Contrer le tabagisme des jeunes :
l’affaire de professionnels !

Article publié le 01 / 06 / 2017.

Qu’est-ce qui amène un adolescent à fumer ? Que peuvent faire l’enseignant et l’école pour prévenir et soigner les assuétudes ? Martial Bodo, tabacologue et psychologue, n’y va pas par quatre chemins !

Marcel Bodo travaille au Centre d'Aide aux Fumeurs de l'Institut Bordet, à Bruxelles. C’est lui qui a créé un programme de sevrage au Collège technique des Aumôniers de travail, à Charleroi, élargi aujourd’hui à d’autres écoles  (lire ci-contre).

PROF : Qu'est-ce qui incite un jeune à fumer ?
Martial Bodo
 : Je vois plusieurs incitants qui peuvent pousser un adolescent vers le tabac (le plus souvent) et, en proportion bien moindre, vers d’autres substances. Le principal, c’est l’influence des pairs, des copains. Si le jeune fréquente un groupe où il y a plusieurs fumeurs, le risque est grand de suivre le mouvement.

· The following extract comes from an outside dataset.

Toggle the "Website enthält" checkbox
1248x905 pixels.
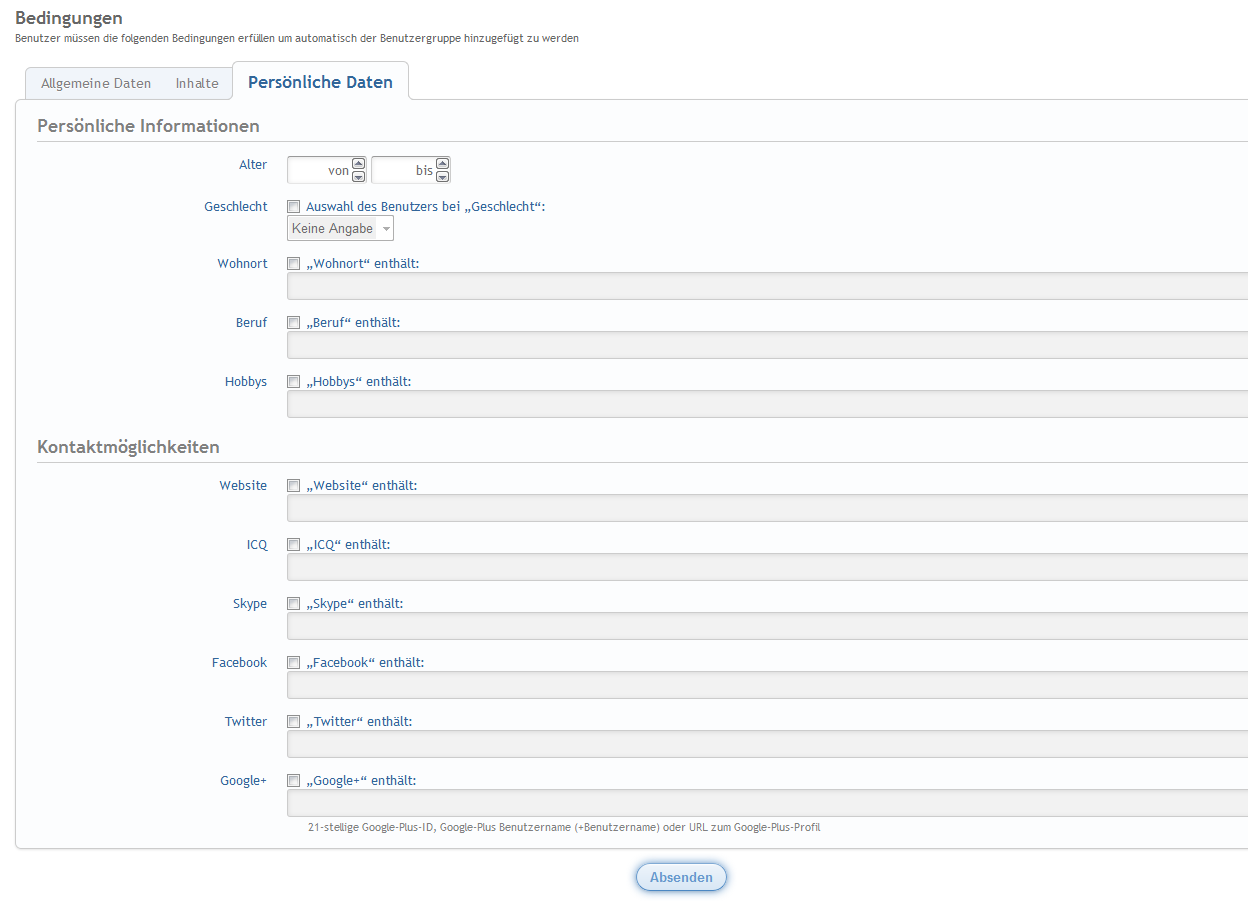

Martial Bodo : « L’école peut apprendre aux élèves à vivre en bonne santé, sans être dépendants, y compris sur les plans physique et psychologique ».
Martial Bodo : « L’école peut apprendre aux élèves à vivre en bonne santé, sans être dépendants, y compris sur les plans physique et psychologique ».
© Fotolia/Prudkov

Et puis, il y a les  conditions de vie, l’empreinte de la famille : des parents fumeurs induisent un certain style de vie, de manière directe ou indirecte. Il y a souvent, chez eux, une proximité physique plus grande avec un paquet de cigarettes qu’avec un  kiwi !  Difficile pour eux de faire de la prévention ou d’interdire dans ce domaine : le discours serait ambigu, caduc. Bien sûr, il peut y avoir chez l’adolescent la volonté d’adopter l’attitude contraire pour marquer sa différence : « Jai tant vu mes parents fumer que cela ma dégoûté ! » entend-on parfois. Mais cela reste marginal.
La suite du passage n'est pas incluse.